## TASK PROMPT
Copy exactly the lines of the records below, and only those lines, beginning with the line that contains "Click the Storefront API shop icon" and ending with the line that contains "Task: Open the CATAGORY menu item".
====================
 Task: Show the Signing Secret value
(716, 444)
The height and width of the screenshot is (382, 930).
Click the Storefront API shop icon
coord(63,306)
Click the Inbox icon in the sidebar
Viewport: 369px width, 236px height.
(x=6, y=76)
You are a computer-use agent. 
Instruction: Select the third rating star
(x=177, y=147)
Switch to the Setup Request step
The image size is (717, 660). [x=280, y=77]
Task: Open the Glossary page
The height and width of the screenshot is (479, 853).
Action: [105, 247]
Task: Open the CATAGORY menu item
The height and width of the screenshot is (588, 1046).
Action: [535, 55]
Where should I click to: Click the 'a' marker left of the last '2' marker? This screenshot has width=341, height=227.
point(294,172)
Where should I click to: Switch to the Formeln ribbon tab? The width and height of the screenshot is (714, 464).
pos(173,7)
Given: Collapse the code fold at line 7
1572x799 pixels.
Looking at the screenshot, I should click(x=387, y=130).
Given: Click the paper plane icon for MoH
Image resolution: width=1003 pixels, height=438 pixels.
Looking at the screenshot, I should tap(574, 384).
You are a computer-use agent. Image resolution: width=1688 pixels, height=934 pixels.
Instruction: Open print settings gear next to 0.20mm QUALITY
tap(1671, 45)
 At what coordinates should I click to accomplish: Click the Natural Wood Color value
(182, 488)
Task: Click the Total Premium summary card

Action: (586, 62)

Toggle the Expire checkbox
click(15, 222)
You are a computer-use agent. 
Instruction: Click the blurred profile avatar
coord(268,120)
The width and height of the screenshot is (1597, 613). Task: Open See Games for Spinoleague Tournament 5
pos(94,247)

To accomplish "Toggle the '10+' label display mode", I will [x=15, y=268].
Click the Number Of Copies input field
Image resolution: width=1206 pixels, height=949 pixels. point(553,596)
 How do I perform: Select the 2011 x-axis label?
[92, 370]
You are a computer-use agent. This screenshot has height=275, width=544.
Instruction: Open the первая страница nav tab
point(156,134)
====================
## WRITTEN SOLUTION
Click the Storefront API shop icon
coord(63,306)
Click the Inbox icon in the sidebar
Viewport: 369px width, 236px height.
(x=6, y=76)
You are a computer-use agent. 
Instruction: Select the third rating star
(x=177, y=147)
Switch to the Setup Request step
The image size is (717, 660). [x=280, y=77]
Task: Open the Glossary page
The height and width of the screenshot is (479, 853).
Action: [105, 247]
Task: Open the CATAGORY menu item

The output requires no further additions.